Earths Within Reach: Evaluation of Strategies for Mitigating Solar Variability Using 3.5 years Of NEID Sun-as-a-Star Observations

By Keith Cowing
Press Release
August 28, 2024
Filed under , , ,
Earths Within Reach: Evaluation of Strategies for Mitigating Solar Variability Using 3.5 years Of NEID Sun-as-a-Star Observations
Top: Measured instrumental drift over the course of solar observations for each of three days. Bottom: Measured solar RVs after accounting for measured instrumental drift. The NEID DRP does an excellent job of removing the short-term transients in wavelength calibration following the daily refill of the liquid nitrogen dewar. The RMS RV from a smoothed version of the instrument drift (after the initial large transient) is 0.052–0.055 m s−1 . However, an observed trend in solar RVs over the course of each day is described in §4.1. The solar RVs are potentially subject to additional systematic effects not probed by the etalon in the calibration fiber. These effects could include pointing, coupling-related behaviors with the solar feed or sci-cal fiber drift, and differential extinction. — astro-ph.SR

We present the results of Sun-as-a-star observations by the NEID Solar Telescope at WIYN Observatory, spanning January 1, 2021 through June 30, 2024. We identify 117,060 observations which are unlikely to be significantly affected by weather, hardware or major calibration issues.

We describe several high-level data products being made available to the community to aid in the interpretation and inter comparisons of NEID solar observations. Solar observations demonstrate excellent performance of NEID, including radial velocity (RV) accuracy and long-term stability of better than ≃0.37 m s−1 over ≃3.5 years, even though NEID was not originally designed or optimized for daytime observations of the Sun. Currently, intrinsic stellar variability is the primary barrier to detecting Earth-analog planets for most nearby, Sun-like stars.

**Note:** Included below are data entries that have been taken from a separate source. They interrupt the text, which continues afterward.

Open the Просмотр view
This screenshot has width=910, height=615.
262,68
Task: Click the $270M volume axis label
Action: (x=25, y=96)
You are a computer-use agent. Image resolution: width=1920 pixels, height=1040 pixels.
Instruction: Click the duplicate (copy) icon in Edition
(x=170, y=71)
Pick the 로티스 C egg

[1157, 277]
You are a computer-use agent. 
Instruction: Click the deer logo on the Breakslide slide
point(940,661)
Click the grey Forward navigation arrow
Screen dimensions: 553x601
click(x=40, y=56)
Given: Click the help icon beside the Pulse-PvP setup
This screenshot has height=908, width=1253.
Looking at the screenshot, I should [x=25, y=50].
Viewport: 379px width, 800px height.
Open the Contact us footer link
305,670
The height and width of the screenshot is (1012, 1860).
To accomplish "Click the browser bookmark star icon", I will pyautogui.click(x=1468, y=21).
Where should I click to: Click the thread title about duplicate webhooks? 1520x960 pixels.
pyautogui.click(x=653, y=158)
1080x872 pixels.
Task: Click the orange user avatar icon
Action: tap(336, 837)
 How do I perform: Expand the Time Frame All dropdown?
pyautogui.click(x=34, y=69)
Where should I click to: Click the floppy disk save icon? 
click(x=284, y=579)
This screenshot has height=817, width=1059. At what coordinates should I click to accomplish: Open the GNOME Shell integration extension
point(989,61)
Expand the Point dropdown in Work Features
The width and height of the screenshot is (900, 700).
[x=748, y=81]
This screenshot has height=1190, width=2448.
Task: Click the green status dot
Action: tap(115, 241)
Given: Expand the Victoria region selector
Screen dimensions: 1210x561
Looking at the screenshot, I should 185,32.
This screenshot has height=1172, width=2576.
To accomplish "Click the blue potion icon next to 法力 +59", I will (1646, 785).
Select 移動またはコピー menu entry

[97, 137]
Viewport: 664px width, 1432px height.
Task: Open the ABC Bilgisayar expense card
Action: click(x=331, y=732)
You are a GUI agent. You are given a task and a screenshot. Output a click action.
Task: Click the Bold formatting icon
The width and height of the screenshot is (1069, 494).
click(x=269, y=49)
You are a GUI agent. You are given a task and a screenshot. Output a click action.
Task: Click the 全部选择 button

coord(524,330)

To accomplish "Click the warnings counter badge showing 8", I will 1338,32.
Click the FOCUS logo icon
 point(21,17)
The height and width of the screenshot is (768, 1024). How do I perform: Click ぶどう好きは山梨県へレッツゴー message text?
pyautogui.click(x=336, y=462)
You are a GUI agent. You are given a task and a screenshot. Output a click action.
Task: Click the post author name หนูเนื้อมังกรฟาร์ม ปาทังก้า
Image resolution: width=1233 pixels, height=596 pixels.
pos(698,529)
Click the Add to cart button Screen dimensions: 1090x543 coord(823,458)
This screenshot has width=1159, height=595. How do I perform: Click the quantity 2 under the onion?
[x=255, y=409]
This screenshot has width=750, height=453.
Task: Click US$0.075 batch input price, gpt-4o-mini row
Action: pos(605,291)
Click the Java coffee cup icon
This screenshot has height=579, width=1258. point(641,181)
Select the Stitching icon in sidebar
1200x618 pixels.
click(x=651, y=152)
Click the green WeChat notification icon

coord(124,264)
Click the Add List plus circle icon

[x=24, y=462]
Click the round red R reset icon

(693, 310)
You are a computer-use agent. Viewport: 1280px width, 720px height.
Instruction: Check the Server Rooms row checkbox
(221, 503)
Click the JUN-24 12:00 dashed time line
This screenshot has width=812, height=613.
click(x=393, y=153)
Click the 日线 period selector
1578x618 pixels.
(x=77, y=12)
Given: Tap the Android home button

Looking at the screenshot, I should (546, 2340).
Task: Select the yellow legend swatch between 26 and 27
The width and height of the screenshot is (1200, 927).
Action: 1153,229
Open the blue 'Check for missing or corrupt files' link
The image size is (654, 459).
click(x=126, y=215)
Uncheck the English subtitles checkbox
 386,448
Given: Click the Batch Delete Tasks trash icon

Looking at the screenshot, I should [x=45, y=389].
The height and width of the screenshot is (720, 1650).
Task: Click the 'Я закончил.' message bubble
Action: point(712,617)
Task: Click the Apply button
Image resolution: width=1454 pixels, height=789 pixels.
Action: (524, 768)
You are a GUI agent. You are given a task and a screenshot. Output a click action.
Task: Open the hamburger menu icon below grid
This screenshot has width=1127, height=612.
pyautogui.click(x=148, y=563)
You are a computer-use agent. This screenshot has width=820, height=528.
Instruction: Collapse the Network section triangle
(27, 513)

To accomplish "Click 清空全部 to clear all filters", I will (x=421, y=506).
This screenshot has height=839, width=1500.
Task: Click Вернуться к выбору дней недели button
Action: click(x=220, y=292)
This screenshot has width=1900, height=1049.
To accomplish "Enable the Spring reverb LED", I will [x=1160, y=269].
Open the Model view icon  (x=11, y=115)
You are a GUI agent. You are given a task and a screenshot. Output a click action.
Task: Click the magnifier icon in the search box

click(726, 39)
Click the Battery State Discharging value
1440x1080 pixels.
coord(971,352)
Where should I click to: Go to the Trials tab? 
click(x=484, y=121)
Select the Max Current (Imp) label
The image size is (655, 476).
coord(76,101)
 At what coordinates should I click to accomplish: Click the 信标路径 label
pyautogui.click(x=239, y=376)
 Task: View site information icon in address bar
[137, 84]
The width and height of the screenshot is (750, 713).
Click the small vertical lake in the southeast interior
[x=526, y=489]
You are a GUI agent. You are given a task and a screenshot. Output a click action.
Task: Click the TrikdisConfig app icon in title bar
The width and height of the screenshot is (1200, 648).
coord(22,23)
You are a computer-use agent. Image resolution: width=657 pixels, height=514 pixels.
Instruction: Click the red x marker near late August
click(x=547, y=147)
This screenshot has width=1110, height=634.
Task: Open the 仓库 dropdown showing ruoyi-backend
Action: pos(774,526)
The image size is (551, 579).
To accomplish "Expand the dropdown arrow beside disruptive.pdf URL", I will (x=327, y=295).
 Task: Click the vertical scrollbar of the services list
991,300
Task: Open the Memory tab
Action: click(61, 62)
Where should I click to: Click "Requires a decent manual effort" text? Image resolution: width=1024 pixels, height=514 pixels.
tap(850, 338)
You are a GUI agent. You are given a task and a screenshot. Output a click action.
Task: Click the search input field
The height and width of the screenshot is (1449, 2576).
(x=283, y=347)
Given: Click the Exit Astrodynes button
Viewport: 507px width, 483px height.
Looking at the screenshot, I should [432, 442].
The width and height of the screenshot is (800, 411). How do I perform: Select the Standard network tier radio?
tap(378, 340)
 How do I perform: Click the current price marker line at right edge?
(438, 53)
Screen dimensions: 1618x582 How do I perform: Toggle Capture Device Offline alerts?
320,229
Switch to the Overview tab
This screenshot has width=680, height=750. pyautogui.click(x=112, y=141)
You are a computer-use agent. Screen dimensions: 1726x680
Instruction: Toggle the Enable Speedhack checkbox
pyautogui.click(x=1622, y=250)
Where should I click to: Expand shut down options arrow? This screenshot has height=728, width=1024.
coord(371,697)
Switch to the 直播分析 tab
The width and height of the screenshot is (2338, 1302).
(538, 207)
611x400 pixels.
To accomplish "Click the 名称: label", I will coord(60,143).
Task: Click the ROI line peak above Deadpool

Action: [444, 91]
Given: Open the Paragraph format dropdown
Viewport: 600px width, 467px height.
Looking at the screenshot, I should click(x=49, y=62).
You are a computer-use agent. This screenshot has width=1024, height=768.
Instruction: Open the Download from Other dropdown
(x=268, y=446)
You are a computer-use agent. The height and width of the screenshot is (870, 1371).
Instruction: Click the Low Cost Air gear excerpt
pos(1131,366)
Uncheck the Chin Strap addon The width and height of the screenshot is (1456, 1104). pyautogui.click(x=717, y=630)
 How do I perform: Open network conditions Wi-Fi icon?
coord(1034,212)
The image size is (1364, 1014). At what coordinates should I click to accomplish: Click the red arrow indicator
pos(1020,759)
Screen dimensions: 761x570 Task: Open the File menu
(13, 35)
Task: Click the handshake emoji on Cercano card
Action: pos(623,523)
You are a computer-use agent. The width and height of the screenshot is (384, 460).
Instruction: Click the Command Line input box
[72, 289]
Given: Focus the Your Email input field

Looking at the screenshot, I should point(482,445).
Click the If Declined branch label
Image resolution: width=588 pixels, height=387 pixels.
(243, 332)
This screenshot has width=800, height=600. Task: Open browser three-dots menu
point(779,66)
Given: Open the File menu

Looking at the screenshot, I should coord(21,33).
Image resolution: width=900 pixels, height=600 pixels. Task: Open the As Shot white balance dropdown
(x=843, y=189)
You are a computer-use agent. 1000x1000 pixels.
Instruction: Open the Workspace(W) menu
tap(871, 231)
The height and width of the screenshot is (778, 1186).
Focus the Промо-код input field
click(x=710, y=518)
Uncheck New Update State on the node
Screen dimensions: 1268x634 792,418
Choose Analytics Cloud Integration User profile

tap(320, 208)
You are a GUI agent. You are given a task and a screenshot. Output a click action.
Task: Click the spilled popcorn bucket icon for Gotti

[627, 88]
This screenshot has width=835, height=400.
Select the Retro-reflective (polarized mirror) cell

We present a comparison of the effectiveness of several methods proposed to mitigate the effects of solar variability on the Sun’s estimated RV. We find that the Scalpels algorithm performs particularly well and substantially reduces the RMS RV of solar spectra from over 2 m s−1 to 0.277 m s−1. Even when training on a subset of days with NEID solar observations and testing on a held-out sample, the RMS of cleaned RV is 0.34-0.42 m s−1.

This is significantly better than previous attempts at removing solar variability and suggests that the current generation of EPRV instruments are technically capable of detecting Earth-mass planets orbiting a solar twin if provided with sufficient observing time allocations (∼103 nights of observations).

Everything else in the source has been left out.